• **Lesetext**
§
Nur die Türkei, die Slowakei, Spanien und Irland geben noch weniger Geld für Bildung aus als wir

VON MARTIN KAUL

Ticktackticktackticktack. So schnellt der Takt der Zeit, so klingt die Gegenwart. Wenn es um Bildung geht, dann klingt das Zeitliche sogar nach mehr: Es klingt nach Zukunft. So zwitschern es die Spatzen von den Dächern, und Angela Merkel flüstert es in jede Kamera. Deutschland einig Bildungsrepublik. Doch nach dem im Trommelwirbel der Studierendenproteste groß angekündigten „Bildungsgipfel“ der Bundeskanzlerin und all der föderalbestimmten Ministerpräsidenten mischt sich noch ein zweites Geräusch in die lautmalerische Gegenwartsbeschreibung jener Zukunftsrepublik. Es klingt vor allem nach: Schnarch. Denn keine der verheißten Utopien dieses Bildungsgipfels hinterlässt im Getrommel der Bildungsstreikenden auch nur einen Rest an Visionärem.

Mal auf den Punkt: Was brauchen die Studierenden heute? Erstens: Sie brauchen studierbare Studiengänge. Zweitens: Sie brauchen mehr Profs. Drittens: Dazu braucht es Kohle. Wann braucht es das alles? Gestern. Ticktackticktack.

Was beschließt nun, schnarch, die versammelte Politelite im bildungspolitischen Feuerwehreinsatz am Mittwoch? Erstens: Ja, es könnte vielleicht ein bisschen mehr Geld geben. Zweitens: aber höchstens die Hälfte von dem, was nötig wäre, den Rest rechnen wir schön. Drittens: Wer überhaupt etwas kriegt und was, darüber reden wir später nochmal. Aber bitte: nicht vor Juni nächsten Jahres! Ticktackticktackticktack und ganz viel Schnarch. So klingt die Gegenwart des Visionären.
§
• **Gegebene Daten**

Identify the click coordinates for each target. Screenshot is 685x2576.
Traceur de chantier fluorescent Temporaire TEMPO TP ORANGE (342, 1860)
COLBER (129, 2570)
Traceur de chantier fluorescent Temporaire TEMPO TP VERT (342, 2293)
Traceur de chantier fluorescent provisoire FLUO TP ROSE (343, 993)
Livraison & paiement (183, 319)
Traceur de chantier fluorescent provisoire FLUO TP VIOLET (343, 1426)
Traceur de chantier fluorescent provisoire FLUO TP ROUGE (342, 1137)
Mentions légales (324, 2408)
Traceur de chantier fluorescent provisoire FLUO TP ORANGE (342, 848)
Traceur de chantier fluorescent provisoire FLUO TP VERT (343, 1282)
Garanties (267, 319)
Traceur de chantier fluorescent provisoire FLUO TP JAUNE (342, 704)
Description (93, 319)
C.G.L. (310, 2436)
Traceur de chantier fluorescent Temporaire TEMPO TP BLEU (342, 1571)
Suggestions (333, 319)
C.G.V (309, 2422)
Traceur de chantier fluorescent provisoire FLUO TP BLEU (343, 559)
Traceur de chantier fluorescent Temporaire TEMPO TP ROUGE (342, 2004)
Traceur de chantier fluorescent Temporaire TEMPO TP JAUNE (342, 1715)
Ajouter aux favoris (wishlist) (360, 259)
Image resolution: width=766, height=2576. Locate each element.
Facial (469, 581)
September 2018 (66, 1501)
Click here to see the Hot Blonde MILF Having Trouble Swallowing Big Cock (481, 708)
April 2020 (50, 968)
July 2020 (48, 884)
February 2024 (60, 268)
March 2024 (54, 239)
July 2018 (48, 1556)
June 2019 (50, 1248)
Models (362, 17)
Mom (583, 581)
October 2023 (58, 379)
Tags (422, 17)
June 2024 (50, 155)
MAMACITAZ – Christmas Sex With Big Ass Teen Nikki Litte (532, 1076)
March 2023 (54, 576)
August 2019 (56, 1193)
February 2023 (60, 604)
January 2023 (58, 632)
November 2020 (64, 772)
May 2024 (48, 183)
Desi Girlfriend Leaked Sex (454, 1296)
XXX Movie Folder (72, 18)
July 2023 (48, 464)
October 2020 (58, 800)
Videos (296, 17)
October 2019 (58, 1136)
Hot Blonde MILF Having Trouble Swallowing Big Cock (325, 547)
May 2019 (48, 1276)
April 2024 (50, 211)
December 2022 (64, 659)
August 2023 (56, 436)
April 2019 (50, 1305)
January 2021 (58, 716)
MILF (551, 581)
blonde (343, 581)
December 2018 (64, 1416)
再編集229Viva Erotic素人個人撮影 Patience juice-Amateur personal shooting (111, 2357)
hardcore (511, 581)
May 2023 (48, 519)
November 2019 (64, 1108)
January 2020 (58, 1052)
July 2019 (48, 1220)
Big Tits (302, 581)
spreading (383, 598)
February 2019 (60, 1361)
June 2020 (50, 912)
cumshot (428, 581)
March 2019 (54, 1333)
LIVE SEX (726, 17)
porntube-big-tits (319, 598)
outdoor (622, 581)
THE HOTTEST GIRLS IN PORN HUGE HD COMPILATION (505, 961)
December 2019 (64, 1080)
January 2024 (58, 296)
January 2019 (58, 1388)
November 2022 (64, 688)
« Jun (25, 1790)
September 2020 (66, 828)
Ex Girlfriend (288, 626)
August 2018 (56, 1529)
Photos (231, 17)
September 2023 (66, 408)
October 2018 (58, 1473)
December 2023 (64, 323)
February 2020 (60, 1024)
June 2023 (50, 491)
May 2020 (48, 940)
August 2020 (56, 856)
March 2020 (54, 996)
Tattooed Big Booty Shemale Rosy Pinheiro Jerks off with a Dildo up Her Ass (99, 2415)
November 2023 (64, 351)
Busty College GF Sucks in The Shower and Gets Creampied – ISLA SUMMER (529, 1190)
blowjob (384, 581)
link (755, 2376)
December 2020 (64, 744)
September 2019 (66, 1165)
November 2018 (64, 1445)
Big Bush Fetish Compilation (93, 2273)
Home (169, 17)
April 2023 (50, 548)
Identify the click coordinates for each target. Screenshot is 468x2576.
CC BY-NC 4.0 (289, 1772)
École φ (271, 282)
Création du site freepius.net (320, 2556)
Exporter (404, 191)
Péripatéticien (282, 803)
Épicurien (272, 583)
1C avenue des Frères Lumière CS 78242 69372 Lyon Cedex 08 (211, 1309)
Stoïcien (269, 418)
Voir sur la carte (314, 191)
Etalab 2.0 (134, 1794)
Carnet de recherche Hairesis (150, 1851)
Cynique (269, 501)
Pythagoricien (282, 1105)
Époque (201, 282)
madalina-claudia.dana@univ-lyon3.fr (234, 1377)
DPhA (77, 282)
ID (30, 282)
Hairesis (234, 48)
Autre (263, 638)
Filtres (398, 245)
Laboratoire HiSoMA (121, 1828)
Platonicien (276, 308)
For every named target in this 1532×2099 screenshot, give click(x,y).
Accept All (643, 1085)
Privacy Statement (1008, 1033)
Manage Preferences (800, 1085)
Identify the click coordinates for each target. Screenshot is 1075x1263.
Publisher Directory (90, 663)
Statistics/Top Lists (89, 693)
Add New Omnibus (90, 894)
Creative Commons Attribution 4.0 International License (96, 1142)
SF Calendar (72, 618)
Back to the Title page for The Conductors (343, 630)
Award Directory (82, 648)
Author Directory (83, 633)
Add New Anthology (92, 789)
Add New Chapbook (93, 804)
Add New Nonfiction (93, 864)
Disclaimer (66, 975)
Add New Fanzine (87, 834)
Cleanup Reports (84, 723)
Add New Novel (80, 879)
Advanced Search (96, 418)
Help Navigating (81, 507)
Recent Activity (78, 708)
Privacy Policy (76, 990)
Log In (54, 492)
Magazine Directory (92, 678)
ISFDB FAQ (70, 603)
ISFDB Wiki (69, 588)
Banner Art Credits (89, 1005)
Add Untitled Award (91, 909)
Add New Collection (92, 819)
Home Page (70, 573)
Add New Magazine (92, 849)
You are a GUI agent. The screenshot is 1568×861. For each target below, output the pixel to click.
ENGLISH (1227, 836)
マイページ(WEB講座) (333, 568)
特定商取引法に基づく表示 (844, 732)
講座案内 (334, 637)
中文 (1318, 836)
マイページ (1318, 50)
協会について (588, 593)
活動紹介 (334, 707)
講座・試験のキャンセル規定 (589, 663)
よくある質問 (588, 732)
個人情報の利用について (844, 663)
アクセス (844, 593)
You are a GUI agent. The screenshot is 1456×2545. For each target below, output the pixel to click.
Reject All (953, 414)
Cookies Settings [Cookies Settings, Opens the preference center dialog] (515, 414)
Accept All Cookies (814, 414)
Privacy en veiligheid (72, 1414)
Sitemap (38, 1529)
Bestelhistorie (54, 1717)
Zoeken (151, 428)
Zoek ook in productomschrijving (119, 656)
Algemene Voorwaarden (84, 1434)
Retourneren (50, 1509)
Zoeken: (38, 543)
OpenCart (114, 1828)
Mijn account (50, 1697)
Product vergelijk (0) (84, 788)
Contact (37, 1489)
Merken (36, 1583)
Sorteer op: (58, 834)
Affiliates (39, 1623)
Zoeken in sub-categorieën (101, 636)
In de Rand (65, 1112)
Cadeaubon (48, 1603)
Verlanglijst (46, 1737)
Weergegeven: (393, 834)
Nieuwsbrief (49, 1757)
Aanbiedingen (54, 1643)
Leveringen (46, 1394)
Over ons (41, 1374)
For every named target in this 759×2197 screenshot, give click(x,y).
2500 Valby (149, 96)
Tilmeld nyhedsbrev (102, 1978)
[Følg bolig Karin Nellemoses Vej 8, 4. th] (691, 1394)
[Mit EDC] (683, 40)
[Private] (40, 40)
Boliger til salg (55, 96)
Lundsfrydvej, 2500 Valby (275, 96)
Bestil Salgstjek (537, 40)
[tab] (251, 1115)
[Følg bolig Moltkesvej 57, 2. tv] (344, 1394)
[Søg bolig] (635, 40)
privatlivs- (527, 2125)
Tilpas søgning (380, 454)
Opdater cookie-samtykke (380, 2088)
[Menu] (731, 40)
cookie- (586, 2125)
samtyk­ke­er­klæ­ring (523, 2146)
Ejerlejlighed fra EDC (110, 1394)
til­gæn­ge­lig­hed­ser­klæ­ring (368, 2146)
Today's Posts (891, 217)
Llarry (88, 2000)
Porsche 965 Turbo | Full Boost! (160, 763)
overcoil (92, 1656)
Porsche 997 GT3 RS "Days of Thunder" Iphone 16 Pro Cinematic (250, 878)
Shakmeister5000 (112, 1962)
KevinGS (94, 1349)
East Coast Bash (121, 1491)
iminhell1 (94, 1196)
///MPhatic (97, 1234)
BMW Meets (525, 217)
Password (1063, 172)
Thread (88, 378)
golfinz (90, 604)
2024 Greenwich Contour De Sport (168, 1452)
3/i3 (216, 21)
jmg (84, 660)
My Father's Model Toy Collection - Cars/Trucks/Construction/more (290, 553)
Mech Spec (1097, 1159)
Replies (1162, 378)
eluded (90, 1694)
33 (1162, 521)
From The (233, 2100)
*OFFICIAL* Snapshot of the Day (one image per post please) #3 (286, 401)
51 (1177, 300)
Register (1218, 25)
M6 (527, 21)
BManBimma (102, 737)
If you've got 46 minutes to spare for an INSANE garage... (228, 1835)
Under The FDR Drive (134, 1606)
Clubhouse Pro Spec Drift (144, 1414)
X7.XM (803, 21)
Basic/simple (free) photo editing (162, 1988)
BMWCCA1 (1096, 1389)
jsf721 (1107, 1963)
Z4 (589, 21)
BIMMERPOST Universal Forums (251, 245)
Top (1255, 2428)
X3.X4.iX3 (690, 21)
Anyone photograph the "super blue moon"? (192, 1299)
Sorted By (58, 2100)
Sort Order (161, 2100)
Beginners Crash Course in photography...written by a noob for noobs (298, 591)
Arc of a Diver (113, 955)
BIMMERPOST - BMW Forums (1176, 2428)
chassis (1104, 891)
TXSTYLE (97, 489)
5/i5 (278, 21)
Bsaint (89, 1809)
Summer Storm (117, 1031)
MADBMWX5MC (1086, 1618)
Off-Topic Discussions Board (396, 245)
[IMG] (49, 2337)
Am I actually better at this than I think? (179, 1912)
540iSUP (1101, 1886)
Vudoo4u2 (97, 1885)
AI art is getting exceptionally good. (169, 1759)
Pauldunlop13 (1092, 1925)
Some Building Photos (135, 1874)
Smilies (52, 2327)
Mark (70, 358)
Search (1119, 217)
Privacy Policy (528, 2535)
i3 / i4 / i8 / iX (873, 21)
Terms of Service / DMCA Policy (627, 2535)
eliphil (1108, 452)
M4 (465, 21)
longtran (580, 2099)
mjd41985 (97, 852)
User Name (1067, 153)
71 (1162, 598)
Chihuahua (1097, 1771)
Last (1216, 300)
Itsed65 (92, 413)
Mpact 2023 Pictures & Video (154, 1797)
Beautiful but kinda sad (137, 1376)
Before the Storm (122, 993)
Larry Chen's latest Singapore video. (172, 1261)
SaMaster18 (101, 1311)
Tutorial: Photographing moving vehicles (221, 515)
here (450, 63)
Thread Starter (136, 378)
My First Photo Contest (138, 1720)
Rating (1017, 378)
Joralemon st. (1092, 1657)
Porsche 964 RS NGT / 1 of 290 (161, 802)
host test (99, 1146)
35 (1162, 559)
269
§
• **Ihre Aufgaben**
• a. Stimmen diese Aussagen mit dem Text über den Bildungsgipfel überein? Antworten Sie jeweils mit Ja oder Nein und zitieren Sie die entscheidenden Worte wörtlich: (i) Die Studierenden brauchen mehr Professoren. (ii) Über die Verteilung des Geldes soll noch vor Juni nächsten Jahres gesprochen werden. (iii) Es soll höchstens die Hälfte des nötigen Geldes geben.
• b. Kopieren Sie aus dem Text über den Bildungsgipfel wortgetreu den Abschnitt von „Nur die Türkei, die“ bis einschließlich „Rest an Visionärem.“.
• c. Setzen Sie den Text über den Bildungsgipfel dort fort, wo er aufhört.
Die Einträge werden hier nicht gebraucht.

• **Antworten zu Aufgaben**
• a.
(i) Ja: „Zweitens: Sie brauchen mehr Profs.“
(ii) Nein: „Aber bitte: nicht vor Juni nächsten Jahres!“
(iii) Ja: „aber höchstens die Hälfte von dem, was nötig wäre“

• b.
Nur die Türkei, die Slowakei, Spanien und Irland geben noch weniger Geld für Bildung aus als wir

VON MARTIN KAUL

Ticktackticktackticktack. So schnellt der Takt der Zeit, so klingt die Gegenwart. Wenn es um Bildung geht, dann klingt das Zeitliche sogar nach mehr: Es klingt nach Zukunft. So zwitschern es die Spatzen von den Dächern, und Angela Merkel flüstert es in jede Kamera. Deutschland einig Bildungsrepublik. Doch nach dem im Trommelwirbel der Studierendenproteste groß angekündigten „Bildungsgipfel“ der Bundeskanzlerin und all der föderalbestimmten Ministerpräsidenten mischt sich noch ein zweites Geräusch in die lautmalerische Gegenwartsbeschreibung jener Zukunftsrepublik. Es klingt vor allem nach: Schnarch. Denn keine der verheißten Utopien dieses Bildungsgipfels hinterlässt im Getrommel der Bildungsstreikenden auch nur einen Rest an Visionärem.

• c.
Hinter dieser institutionalisierten Zeitverstreicherei steckt ein soziales System: die Ehre des Föderalen. Eigentlich könnten die Ministerpräsidenten der Länder nach zwei aufsehenerregenden Streiksemestern an den Unis gemeinsam mit einem bildungspolitischen Blauhelm-Trupp des Bundes mal effektiv über die Probleme an den Hochschulen reden. Stattdessen streiten sie allen Ernstes darüber, ob und wie sie das wenige Geld des Bundes überhaupt annehmen sollen. Nachdem Angela Merkel den Landesfürsten 5,2 Milliarden Euro in Aussicht gestellt hat, haben Ministerpräsidenten wie Peter Müller (CDU) aus dem Saarland einen Tag später allen Ernstes die Chuzpe, im Kontext der angekündigten Bundesmittel von einem Eingriff in die „Kulturhoheit der Länder“ zu faseln.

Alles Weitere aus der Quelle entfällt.